→ **Activity**
Comb through the entries for "Switch" and pull out each line that holds it.

::::

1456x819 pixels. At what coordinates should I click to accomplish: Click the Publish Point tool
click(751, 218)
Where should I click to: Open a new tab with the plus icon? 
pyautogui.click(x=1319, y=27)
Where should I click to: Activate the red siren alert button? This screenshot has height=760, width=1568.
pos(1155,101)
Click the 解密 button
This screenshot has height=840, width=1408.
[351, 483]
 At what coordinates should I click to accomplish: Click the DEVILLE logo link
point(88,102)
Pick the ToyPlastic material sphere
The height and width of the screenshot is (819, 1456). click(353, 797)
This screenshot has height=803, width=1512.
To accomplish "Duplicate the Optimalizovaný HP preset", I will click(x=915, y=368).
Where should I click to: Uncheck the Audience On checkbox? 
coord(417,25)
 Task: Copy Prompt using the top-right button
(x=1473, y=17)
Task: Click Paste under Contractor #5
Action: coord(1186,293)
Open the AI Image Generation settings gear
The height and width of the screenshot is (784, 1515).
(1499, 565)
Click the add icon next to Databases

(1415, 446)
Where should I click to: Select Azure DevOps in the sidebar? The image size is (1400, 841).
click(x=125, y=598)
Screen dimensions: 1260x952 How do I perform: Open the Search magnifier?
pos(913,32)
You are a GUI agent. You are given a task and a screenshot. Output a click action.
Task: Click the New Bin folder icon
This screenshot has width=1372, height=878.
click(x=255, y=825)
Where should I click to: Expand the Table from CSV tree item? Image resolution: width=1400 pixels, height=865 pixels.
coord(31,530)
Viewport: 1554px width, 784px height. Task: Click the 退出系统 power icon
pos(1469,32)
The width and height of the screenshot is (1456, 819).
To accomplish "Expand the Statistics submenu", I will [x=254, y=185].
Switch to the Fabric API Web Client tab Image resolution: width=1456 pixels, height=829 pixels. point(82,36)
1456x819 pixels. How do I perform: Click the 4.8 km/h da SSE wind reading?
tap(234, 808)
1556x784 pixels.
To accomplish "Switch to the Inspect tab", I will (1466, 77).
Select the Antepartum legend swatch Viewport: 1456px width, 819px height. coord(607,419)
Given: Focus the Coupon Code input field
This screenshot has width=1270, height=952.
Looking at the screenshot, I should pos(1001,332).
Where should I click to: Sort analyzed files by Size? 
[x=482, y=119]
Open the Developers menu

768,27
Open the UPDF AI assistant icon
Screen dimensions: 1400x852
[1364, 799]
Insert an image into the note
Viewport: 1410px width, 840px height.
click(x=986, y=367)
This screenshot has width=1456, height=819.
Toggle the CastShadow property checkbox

::::

→ **Answer to this exercise**
Switch to the Fabric API Web Client tab Image resolution: width=1456 pixels, height=829 pixels. point(82,36)
To accomplish "Switch to the Inspect tab", I will (1466, 77).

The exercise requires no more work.